_TASKS_:
A: Using the Wang Xingyu biography, answer the following:
(i) Which circuit did Wang Xingyu control, and over what years?
(ii) Which two former chancellors did Wang and Li Maozhen have put to death?
(iii) From which prefecture did Wang Xingyu come?
B: Write the next part of the Wang Xingyu biography, picking up after its final sentence.

BEGIN EXCERPT PROVIDED

= Wang Xingyu =

General of Tang dynasty

Wang Xingyu (王行瑜) (d. 895) was a warlord and general late in the Chinese Tang dynasty who controlled Jingnan Circuit (靜難, headquartered in modern Xianyang, Shaanxi) from 887 to his death in 895. At his prime, Wang Xingyu beheaded Zhu Mei. Also Wang and Li Maozhen the military governor of Fengxiang Circuit (鳳翔, headquartered in modern Baoji, Shaanxi) had a stranglehold on the court of then-reigning Emperor Zhaozong, and were able to put two former chancellors that they disliked—Li Xi and Wei Zhaodu—to death over Emperor Zhaozong's objections. However, Li Keyong the military governor of Hedong Circuit (河東, headquartered in modern Taiyuan, Shanxi) then attacked them and defeated Wang. Wang fled and was killed in flight by his own subordinates.

== Background ==
It is not known when Wang Xingyu was born, but it is known that he was from Bin Prefecture (邠州), the capital of Jingnan Circuit. He became an officer at Jingnan in his youth, and he later contributed under the military governor Zhu Mei when Zhu participated in the campaigns against the major agrarian rebel Huang Chao.

END EXCERPT PROVIDED
BEGIN SOURCE DATA

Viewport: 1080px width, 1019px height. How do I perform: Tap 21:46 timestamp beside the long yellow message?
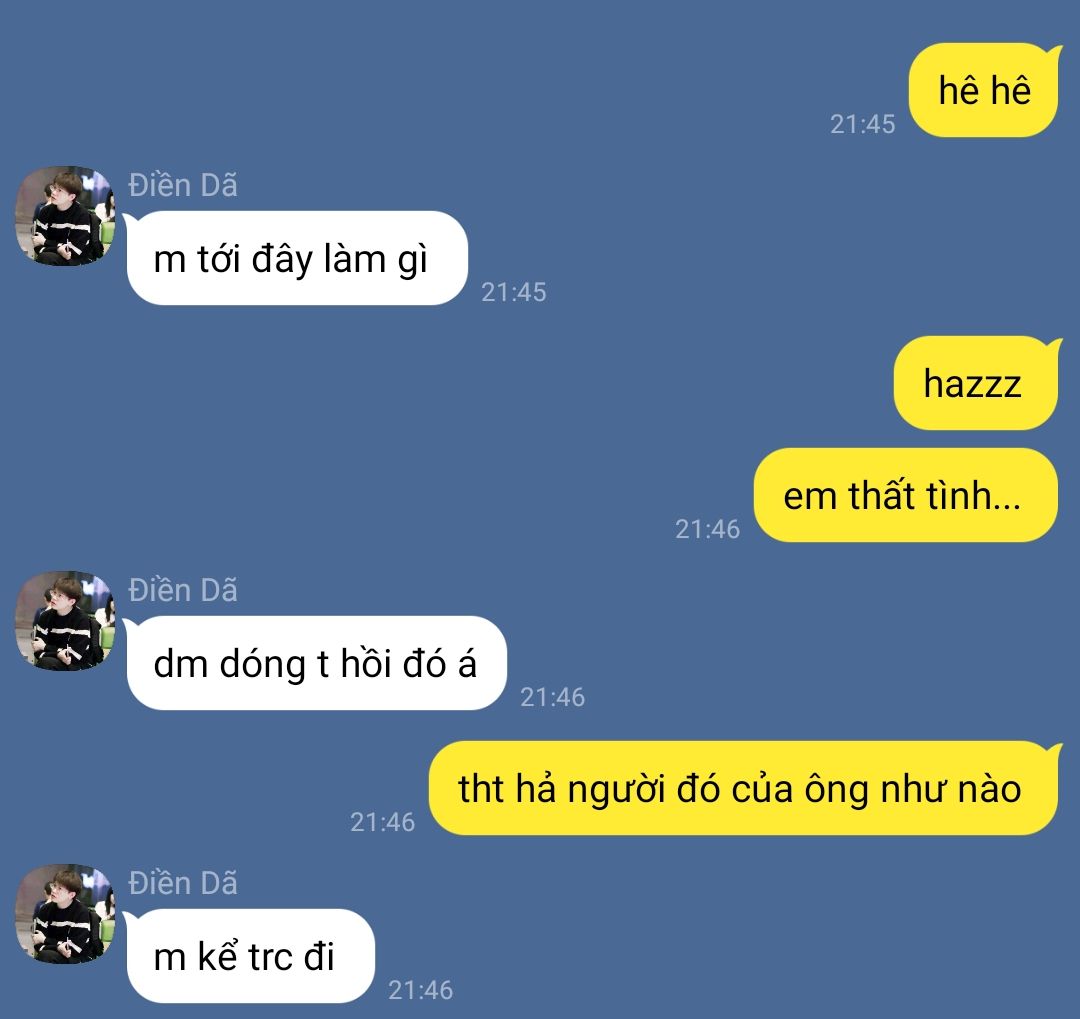[382, 823]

END SOURCE DATA

_ANSWERS FOR THIS EXERCISE_:
A:
(i) Jingnan Circuit, from 887 to 895.
(ii) Li Xi and Wei Zhaodu.
(iii) Bin Prefecture, the capital of Jingnan Circuit.

B:
In 886, after then-reigning Emperor Xizong fled from the imperial capital Chang'an to Xingyuan (興元, in modern Hanzhong, Shaanxi) in response to imperial forces' defeat at the hands of Wang Chongrong the military governor of Huguo Circuit (護國, headquartered in modern Yuncheng, Shanxi) and Li Keyong the military governor of Hedong Circuit, Zhu, who had previously been aligned with Emperor Xizong's powerful eunuch advisor Tian Lingzi, turned against Emperor Xizong and supported Emperor Xizong's distant relative Li Yun the Prince of Xiang as a rival emperor. Under Li Yun's regime, Wang Xingyu was given the title of military governor of Tianping Circuit (天平, headquartered in modern Tai'an, Shandong) but never reported there; rather, Zhu sent him to try to attack Emperor Xizong at Xingyuan.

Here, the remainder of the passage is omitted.